■ TASK INPUT

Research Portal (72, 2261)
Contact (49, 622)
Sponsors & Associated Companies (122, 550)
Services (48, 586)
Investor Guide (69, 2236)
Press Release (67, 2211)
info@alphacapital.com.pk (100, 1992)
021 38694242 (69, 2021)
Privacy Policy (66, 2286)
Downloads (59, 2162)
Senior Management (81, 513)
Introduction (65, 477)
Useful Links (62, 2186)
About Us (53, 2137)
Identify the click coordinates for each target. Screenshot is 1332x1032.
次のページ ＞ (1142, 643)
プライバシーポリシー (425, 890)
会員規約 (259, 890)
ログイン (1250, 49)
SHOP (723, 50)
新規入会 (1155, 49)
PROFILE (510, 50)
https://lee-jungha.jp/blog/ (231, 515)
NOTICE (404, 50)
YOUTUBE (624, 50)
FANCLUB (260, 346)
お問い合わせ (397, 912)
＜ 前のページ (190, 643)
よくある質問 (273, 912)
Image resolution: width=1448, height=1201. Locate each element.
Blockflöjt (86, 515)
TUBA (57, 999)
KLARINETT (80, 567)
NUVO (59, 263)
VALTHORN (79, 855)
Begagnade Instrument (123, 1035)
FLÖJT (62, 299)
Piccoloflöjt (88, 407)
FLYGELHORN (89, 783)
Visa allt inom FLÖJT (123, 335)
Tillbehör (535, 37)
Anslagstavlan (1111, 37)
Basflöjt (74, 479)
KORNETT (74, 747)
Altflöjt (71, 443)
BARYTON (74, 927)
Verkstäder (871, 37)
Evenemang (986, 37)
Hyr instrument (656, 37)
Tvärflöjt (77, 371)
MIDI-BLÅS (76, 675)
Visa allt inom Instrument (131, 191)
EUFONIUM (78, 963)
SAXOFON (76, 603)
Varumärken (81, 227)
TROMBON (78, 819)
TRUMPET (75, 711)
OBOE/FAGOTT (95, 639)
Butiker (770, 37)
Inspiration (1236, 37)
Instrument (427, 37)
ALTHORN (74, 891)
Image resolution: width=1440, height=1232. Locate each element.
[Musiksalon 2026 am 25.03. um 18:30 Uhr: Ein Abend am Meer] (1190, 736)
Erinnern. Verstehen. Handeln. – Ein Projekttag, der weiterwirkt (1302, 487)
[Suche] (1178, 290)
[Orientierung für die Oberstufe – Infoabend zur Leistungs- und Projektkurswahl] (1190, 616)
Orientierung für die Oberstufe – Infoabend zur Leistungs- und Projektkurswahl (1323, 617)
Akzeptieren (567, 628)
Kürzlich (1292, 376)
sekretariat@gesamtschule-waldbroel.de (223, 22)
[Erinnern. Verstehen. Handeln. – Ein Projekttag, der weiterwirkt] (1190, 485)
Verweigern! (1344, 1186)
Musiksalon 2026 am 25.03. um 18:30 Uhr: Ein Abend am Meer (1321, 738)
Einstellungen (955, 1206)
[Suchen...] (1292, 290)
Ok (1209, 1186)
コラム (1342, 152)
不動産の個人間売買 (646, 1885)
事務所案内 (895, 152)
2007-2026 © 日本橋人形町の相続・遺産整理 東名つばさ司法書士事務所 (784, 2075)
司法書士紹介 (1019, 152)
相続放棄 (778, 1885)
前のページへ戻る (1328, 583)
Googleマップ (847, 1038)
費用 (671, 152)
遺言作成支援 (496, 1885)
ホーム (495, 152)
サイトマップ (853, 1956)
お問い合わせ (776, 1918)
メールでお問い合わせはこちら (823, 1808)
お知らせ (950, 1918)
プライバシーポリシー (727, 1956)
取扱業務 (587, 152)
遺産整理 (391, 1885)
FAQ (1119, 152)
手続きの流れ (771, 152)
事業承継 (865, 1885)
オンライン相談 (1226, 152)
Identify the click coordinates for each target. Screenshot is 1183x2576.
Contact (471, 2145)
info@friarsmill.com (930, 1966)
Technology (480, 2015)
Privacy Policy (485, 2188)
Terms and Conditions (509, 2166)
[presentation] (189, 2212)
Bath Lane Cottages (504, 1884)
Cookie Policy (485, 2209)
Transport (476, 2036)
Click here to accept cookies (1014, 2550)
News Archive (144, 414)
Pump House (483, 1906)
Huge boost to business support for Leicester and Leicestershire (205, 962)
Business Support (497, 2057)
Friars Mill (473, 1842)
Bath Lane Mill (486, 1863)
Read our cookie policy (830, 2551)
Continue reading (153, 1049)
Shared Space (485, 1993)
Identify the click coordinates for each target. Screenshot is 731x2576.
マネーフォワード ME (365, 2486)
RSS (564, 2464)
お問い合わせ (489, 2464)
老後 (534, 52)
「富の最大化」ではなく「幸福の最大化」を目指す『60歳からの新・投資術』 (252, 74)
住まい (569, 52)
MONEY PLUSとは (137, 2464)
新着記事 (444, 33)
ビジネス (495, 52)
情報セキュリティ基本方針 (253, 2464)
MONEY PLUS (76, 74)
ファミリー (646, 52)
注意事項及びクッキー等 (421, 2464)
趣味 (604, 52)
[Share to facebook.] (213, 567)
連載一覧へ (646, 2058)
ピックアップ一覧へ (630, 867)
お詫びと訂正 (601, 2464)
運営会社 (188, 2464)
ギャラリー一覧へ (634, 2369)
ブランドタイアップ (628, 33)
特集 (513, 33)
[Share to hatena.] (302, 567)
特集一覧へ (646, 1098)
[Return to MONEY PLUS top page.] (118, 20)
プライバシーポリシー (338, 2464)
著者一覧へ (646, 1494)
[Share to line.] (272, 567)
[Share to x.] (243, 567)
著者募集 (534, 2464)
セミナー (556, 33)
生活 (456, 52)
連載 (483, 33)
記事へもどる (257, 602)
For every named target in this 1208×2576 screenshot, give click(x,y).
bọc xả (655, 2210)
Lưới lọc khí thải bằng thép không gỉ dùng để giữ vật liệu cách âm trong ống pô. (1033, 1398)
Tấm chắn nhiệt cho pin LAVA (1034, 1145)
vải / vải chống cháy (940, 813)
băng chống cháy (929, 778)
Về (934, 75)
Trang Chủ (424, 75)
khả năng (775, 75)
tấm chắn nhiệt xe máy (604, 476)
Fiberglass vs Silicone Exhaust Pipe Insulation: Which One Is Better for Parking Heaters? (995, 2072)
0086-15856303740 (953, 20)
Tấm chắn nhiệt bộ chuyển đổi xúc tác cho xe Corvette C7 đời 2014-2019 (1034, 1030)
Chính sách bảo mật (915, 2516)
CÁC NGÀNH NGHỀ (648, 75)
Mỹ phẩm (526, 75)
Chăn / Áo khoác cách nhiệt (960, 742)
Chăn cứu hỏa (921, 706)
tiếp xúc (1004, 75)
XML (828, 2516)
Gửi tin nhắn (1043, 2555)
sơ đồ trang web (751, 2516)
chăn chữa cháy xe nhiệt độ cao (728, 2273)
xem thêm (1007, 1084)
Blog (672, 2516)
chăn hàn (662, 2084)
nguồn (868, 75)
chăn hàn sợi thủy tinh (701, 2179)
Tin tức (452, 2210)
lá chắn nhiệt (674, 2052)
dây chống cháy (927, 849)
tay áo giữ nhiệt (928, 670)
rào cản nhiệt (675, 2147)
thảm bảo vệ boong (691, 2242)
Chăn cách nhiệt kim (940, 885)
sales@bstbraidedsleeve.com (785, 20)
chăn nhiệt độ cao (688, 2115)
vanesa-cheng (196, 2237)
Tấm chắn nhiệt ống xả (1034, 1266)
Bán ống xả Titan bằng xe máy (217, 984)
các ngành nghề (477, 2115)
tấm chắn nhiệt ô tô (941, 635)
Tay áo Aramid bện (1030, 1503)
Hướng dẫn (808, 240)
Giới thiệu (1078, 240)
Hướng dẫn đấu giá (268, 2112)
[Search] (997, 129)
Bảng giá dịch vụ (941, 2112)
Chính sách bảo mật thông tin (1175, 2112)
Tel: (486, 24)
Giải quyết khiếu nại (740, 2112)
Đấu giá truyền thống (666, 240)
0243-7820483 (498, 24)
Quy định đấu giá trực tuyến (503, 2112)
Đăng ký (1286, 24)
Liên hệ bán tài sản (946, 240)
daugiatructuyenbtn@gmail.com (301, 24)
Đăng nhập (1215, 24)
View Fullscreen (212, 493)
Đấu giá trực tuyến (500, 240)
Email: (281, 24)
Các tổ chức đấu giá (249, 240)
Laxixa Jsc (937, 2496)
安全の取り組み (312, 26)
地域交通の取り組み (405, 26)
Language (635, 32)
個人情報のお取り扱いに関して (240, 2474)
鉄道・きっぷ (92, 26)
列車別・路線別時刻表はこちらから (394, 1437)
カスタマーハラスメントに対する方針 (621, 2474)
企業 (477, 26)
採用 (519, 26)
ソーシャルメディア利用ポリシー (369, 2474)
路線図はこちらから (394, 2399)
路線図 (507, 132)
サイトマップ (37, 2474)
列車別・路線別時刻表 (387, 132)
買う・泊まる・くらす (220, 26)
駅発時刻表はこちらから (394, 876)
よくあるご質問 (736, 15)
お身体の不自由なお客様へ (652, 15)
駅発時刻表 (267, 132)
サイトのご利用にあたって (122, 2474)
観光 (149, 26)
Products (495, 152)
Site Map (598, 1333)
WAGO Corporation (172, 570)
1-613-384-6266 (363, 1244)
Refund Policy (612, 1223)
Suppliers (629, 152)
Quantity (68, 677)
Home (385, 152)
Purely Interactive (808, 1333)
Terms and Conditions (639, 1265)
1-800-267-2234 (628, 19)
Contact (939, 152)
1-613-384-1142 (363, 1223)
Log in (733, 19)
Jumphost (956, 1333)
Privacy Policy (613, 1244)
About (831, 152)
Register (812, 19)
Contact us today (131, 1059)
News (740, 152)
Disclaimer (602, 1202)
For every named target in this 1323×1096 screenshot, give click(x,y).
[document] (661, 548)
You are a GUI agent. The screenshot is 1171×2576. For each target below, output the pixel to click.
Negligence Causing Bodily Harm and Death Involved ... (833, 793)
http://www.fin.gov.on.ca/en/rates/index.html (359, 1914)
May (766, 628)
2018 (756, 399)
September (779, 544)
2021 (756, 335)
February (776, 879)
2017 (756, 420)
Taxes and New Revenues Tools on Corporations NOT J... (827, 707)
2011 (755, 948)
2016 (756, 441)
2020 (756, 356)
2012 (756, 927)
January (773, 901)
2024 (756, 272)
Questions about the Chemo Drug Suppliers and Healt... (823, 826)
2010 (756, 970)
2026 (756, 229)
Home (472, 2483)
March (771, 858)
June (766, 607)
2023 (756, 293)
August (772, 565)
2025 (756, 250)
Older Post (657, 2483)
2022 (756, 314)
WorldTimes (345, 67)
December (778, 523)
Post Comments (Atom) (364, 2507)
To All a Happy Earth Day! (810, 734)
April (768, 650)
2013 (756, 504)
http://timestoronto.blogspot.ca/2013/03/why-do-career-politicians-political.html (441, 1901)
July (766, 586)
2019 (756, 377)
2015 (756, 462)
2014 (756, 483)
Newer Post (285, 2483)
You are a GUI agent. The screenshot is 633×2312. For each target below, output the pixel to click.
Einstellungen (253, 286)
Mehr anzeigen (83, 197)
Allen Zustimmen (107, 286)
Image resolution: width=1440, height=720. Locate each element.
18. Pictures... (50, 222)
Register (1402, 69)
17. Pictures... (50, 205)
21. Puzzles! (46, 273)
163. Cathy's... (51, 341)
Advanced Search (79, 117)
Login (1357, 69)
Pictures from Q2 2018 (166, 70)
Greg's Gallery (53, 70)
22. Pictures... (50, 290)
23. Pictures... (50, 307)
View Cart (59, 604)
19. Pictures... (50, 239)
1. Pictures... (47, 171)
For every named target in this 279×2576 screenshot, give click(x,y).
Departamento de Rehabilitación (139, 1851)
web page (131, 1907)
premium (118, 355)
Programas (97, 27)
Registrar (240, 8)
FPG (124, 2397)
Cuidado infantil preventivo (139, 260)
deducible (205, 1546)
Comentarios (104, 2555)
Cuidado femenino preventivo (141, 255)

■ WORK REQUIRED
Rescale the rows starting with the one that contains "KLARINETT (80, 567)" and going on through the one that contains "Verkstäder (871, 37)". Write out each of those rows in full, any request rows included, with every coordinate in the answers multiplied by 0.25 and rounded to a whole number, halves rounding up.

■ EXPECTED ANSWER
KLARINETT (20, 142)
NUVO (15, 66)
VALTHORN (20, 214)
Begagnade Instrument (31, 259)
FLÖJT (16, 75)
Piccoloflöjt (22, 102)
FLYGELHORN (22, 196)
Visa allt inom FLÖJT (31, 84)
Tillbehör (134, 9)
Anslagstavlan (278, 9)
Basflöjt (19, 120)
KORNETT (19, 187)
Altflöjt (18, 111)
BARYTON (19, 232)
Verkstäder (218, 9)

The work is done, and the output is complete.